**Selected excerpt:**
I want you back so fucking badly. I want to please you and I want you to come back here and fucking take care of me the way you promised me you would. I want you back in my life so much so that I’ve allowed myself to accept this painful transition from sexually intimate partners within an intense BDSM Dynamic to… just friends. Because if I’ll never even make it to the battle field…. I’ll concede here in no man’s land where you left me.
Unknown territory. So much room for accidents and mistakes and I’ve already slipped up out of natural response to how I would’ve previously engaged with you 2 months ago, naked in your house. Instead of making it awkward, you skipped on over it and continued in conversation. I don’t want to fuck up again when I still don’t know what I did wrong to begin with. Please be patient with me.
I think we both recognize the difficulty of this new line of separation between us. The dead air I’m struggling to fill. I’m not so sure it can be done platonically, but fuck am I willing to try if it means having you in my life at all.

**Stored records:**

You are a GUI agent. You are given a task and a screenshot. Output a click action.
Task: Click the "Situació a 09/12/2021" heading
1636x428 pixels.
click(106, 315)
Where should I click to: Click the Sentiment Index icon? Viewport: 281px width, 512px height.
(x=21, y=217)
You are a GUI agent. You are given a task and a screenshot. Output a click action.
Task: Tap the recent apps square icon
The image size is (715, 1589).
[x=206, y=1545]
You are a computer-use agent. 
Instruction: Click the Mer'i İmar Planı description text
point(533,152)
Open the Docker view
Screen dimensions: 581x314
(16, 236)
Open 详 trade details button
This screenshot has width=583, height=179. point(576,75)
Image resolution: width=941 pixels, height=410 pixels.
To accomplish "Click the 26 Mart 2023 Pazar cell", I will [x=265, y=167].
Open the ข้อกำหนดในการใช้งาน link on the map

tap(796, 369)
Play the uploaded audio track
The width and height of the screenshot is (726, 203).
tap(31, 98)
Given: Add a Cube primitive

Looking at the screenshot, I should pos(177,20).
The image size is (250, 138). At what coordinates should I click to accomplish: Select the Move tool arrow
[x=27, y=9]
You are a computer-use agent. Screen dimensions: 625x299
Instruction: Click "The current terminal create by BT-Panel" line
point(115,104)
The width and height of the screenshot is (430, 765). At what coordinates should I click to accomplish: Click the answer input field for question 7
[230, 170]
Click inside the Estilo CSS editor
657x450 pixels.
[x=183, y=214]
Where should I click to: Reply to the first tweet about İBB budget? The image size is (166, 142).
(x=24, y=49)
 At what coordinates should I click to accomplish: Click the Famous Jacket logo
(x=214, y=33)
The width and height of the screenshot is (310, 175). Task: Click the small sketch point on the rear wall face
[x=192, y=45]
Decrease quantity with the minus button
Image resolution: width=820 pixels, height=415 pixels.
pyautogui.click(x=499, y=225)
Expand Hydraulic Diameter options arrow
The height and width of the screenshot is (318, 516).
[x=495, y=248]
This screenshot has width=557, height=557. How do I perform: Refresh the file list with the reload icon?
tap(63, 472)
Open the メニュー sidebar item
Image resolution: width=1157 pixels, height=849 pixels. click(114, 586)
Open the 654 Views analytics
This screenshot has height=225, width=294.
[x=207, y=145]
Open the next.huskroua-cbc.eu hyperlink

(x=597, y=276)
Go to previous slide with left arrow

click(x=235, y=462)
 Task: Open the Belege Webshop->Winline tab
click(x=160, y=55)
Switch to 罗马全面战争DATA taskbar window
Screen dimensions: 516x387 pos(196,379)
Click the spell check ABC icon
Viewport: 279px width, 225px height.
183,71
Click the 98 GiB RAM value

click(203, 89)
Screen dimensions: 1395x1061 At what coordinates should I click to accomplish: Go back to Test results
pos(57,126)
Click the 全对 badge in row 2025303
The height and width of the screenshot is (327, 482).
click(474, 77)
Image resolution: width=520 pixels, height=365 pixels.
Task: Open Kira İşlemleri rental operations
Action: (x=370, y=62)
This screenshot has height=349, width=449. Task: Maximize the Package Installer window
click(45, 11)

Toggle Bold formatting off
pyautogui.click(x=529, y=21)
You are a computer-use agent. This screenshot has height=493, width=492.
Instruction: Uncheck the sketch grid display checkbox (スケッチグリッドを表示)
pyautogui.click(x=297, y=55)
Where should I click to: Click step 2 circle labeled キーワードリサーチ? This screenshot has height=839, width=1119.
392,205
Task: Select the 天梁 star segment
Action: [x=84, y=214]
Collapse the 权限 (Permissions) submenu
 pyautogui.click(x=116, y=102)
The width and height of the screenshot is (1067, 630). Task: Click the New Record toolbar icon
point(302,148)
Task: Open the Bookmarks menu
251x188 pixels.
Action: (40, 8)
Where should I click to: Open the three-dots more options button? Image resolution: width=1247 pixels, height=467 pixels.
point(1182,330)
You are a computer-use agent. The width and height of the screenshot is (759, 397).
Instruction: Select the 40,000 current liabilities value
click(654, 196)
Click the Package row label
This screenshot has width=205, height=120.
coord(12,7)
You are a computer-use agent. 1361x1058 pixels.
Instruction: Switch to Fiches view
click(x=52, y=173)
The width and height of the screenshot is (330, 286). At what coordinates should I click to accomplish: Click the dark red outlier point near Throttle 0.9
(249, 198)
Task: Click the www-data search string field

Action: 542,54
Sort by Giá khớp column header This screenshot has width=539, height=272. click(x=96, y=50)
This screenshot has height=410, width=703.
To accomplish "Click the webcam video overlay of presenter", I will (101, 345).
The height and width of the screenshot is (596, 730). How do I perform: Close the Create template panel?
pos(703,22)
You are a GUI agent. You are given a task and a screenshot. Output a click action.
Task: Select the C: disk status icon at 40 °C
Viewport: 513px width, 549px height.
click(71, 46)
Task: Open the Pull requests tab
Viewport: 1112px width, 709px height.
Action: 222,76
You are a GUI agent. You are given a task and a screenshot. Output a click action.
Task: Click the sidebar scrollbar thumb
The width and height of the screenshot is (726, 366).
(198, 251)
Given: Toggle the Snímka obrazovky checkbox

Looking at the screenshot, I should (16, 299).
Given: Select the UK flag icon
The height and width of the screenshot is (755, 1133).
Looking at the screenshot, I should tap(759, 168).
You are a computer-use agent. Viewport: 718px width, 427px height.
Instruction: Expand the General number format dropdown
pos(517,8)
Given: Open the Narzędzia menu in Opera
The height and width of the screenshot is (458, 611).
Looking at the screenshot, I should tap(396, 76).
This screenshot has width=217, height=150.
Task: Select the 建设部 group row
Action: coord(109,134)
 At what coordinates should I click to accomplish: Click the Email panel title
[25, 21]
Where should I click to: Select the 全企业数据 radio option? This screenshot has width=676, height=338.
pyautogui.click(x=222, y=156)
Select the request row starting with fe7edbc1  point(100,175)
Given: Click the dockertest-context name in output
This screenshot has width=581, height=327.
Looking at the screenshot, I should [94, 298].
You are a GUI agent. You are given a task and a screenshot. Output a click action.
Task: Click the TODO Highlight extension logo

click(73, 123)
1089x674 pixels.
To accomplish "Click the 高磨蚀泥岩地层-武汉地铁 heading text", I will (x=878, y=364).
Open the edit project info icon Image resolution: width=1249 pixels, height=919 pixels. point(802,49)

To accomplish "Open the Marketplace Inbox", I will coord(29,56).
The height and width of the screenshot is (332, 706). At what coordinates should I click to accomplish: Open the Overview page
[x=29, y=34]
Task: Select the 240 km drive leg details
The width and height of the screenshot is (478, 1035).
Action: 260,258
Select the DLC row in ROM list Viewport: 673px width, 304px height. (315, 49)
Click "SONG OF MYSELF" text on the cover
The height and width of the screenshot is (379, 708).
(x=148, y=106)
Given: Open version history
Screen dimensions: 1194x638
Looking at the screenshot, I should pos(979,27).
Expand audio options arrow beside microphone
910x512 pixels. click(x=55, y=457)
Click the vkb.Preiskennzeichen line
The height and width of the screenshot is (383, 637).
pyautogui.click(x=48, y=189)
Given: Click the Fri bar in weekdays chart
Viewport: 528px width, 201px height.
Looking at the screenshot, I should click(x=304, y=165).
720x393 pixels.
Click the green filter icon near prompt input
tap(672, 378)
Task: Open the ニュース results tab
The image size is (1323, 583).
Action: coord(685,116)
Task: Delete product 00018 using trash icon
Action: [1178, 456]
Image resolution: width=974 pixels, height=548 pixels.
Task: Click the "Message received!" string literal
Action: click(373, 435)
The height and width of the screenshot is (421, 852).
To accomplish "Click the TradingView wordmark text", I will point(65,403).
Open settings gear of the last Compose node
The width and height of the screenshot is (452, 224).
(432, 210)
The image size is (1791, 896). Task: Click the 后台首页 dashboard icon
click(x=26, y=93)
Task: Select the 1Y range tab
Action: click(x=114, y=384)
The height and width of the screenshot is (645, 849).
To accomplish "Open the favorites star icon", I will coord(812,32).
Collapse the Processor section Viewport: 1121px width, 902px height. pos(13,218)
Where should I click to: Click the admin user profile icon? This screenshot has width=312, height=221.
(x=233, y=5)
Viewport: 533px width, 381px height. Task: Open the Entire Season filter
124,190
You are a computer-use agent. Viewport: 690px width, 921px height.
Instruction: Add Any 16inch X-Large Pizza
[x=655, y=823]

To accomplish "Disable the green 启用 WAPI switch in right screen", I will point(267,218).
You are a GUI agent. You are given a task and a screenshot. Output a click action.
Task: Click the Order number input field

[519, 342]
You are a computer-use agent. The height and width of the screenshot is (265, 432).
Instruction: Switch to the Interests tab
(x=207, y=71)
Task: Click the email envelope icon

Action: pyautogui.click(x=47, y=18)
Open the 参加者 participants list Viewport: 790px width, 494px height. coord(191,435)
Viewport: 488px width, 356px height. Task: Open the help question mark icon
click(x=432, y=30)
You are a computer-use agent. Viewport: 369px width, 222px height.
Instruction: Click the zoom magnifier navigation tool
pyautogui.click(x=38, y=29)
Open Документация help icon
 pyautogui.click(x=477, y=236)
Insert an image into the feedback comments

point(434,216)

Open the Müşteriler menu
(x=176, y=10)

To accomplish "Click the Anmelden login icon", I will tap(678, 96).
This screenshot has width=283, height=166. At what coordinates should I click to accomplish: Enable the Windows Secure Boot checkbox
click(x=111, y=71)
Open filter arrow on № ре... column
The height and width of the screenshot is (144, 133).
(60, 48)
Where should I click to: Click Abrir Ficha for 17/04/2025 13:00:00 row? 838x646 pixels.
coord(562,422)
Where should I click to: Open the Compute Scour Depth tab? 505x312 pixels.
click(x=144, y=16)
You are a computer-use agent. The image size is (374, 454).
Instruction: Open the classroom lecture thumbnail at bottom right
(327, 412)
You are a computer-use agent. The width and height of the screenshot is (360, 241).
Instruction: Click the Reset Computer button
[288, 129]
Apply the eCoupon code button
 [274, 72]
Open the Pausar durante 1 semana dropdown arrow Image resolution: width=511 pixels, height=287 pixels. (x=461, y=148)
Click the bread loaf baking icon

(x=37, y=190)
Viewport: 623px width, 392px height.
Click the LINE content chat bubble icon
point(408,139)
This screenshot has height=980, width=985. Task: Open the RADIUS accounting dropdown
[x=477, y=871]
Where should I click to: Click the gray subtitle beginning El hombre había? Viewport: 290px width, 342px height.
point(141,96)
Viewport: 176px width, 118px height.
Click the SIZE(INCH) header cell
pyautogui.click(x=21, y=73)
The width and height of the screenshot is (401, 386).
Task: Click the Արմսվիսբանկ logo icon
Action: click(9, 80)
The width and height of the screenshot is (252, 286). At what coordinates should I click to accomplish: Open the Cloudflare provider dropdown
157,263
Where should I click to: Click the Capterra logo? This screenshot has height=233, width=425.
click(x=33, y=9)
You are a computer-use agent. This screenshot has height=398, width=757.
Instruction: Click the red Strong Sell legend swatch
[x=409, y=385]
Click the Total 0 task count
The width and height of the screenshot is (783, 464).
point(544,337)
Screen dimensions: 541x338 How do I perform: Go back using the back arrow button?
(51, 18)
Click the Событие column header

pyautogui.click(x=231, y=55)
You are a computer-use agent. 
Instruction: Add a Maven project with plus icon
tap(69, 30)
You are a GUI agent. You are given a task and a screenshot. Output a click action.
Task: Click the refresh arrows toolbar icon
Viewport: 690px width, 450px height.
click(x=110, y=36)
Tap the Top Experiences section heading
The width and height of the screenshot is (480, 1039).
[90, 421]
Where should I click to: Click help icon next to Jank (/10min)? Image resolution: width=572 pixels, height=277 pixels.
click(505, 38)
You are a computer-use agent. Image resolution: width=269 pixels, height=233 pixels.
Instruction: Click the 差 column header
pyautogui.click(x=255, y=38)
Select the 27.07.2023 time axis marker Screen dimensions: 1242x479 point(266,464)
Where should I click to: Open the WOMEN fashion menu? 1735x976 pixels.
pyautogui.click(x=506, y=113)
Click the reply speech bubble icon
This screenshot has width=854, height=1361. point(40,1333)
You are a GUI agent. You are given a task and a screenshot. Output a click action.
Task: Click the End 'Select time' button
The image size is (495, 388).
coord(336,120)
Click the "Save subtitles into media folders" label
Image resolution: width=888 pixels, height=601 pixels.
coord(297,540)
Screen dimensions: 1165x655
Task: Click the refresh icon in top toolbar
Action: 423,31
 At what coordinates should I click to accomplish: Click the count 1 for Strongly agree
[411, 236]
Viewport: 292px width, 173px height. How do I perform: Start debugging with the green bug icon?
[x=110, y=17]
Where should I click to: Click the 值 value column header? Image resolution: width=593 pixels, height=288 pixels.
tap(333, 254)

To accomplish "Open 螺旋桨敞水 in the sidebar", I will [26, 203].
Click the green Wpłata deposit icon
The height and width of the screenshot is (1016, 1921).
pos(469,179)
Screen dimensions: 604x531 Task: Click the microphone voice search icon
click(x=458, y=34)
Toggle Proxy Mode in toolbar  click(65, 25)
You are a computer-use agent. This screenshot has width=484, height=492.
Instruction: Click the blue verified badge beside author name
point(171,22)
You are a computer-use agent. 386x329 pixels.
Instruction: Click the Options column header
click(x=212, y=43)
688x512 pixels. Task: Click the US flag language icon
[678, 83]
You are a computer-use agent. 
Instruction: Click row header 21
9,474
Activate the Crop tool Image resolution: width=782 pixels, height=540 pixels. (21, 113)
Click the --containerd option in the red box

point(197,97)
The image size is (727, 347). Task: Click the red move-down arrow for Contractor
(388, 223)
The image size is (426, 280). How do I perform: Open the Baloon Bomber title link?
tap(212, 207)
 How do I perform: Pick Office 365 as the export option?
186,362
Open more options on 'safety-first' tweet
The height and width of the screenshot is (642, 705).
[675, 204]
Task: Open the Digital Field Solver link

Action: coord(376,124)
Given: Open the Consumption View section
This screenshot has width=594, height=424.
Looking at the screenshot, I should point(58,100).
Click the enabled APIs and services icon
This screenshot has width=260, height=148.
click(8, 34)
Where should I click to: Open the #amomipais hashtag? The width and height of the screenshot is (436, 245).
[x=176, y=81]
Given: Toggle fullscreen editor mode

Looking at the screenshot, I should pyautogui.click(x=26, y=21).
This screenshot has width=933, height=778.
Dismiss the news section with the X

**What you will do:**
In the passage about the shift from intimate partners to friends, how long ago would the writer previously have engaged with the other person, naked in that person's house? The data above is not required for what follows.

**Your solution:**
Two months ago.